### Work instructions
1 - Translate this sentence from the forum post about moving to Querétaro into Spanish: "I'm from Nevada, USA and my husband is from Spain, where we currently live."
2 - Write what comes next in the forum post about moving to Querétaro, starting right after its last sentence.

# Moving to Mexico, 1st time there, need advice!



## golddust

Hello!

My husband recently got a job offer in Querétaro, Mexico, and since neither of us have ever been to Mexico, even on vacation, we have a lot of questions... 
We've done a little bit of research and it appears that Querétaro is a pretty safe and modern place to live since it has become an important business town? I'm from Nevada, USA and my husband is from Spain, where we currently live. 
The reasons I'm excited about the possible move are: Being from Nevada I like hot, dry climates. I have a functional level of Castillian Spanish and I'd love to improve my Mexican Spanish. I like Mexican food (well, American-Mexican food since I've never had the real thing!). And I think it would be an enriching experience living in the country & learning more about their culture. We'd also like to do some traveling around the country while living there if that's pretty safe and easy to do.
The reasons we're feeling unsure: The stat that Mexico is one of the countries with the most kidnappings in the world scares me. Also I do not look latina at all and I'm worried about not fitting in very well (tall white redhead). Is that anything to be worried about? Are the locals very friendly to foreigners? Our #1 concern is safety of course but I'm sure we'd be just fine as tons of Americans travel to Mexico each year on vacation?

### Given material

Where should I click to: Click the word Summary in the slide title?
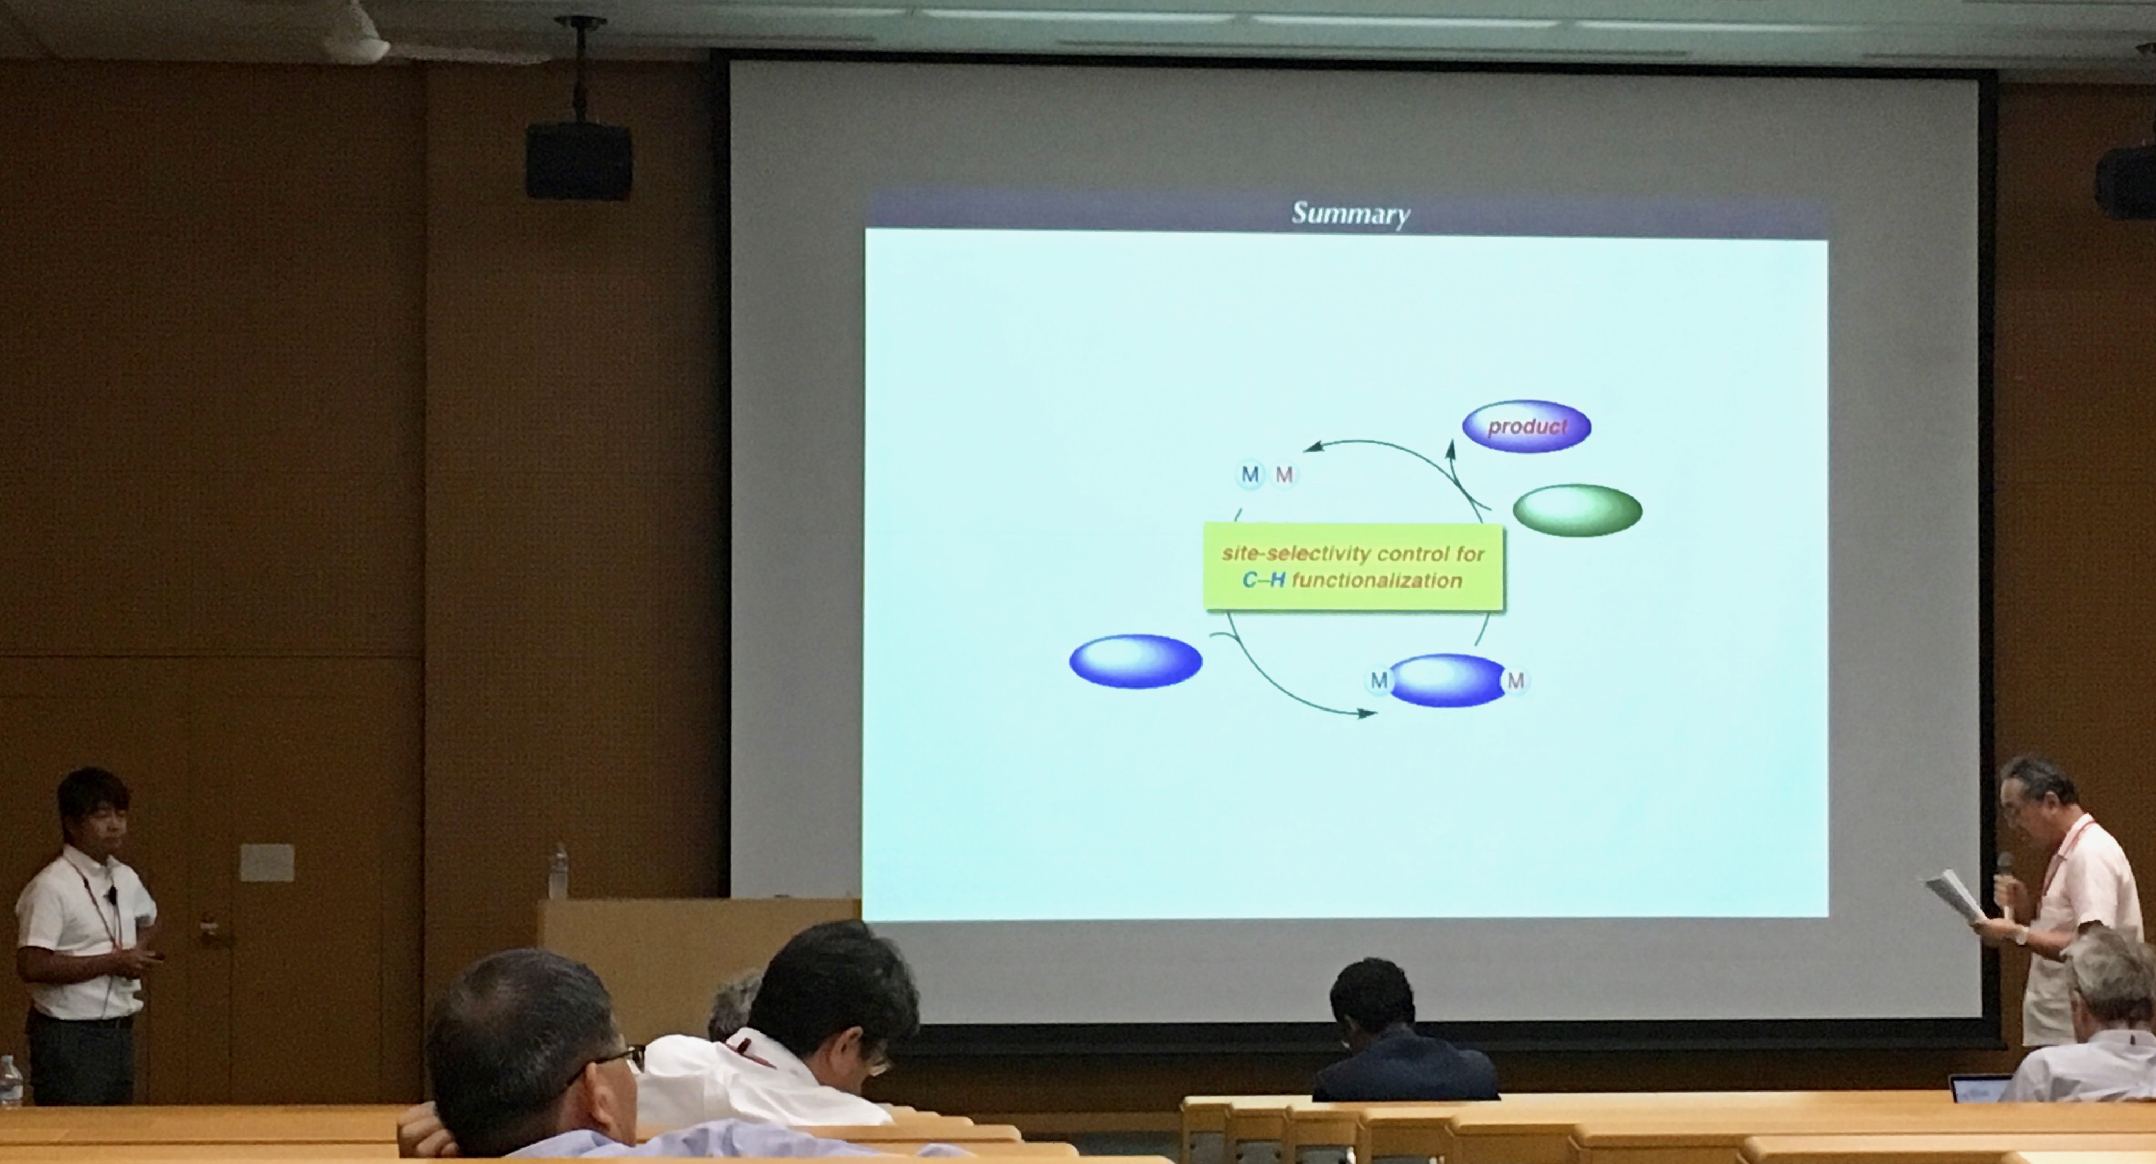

### Expected responses
1 - Soy de Nevada, EE. UU., y mi marido es de España, donde vivimos actualmente.

2 -
We'd really welcome any comments about living in Mexico and especially about life in Querétaro. 

Thank you!!! 
-Holly


----------



## sparks

> The reasons we're feeling unsure: The stat that Mexico is one of the countries with the most kidnappings in the world scares me. Also I do not look latina at all and I'm worried about not fitting in very well (tall white redhead). Is that anything to be worried about? Are the locals very friendly to foreigners?


If it's widely know that your family has a lot of money and you appear to have lots of money ... you probably have a 1 in 1 million chance of being targeted for kidnapping.

Relations is Mexico depend mostly on you. Of course there will be a break in period

Sparks Mexico


----------



## Steve Hazzard

golddust said:


> Hello!
> 
> My husband recently got a job offer in Querétaro, Mexico, and since neither of us have ever been to Mexico, even on vacation, we have a lot of questions...
> We've done a little bit of research and it appears that Querétaro is a pretty safe and modern place to live since it has become an important business town? I'm from Nevada, USA and my husband is from Spain, where we currently live.
> The reasons I'm excited about the possible move are: Being from Nevada I like hot, dry climates. I have a functional level of Castillian Spanish and I'd love to improve my Mexican Spanish. I like Mexican food (well, American-Mexican food since I've never had the real thing!). And I think it would be an enriching experience living in the country & learning more about their culture. We'd also like to do some traveling around the country while living there if that's pretty safe and easy to do.
> The reasons we're feeling unsure: The stat that Mexico is one of the countries with the most kidnappings in the world scares me. Also I do not look latina at all and I'm worried about not fitting in very well (tall white redhead). Is that anything to be worried about? Are the locals very friendly to foreigners? Our #1 concern is safety of course but I'm sure we'd be just fine as tons of Americans travel to Mexico each year on vacation?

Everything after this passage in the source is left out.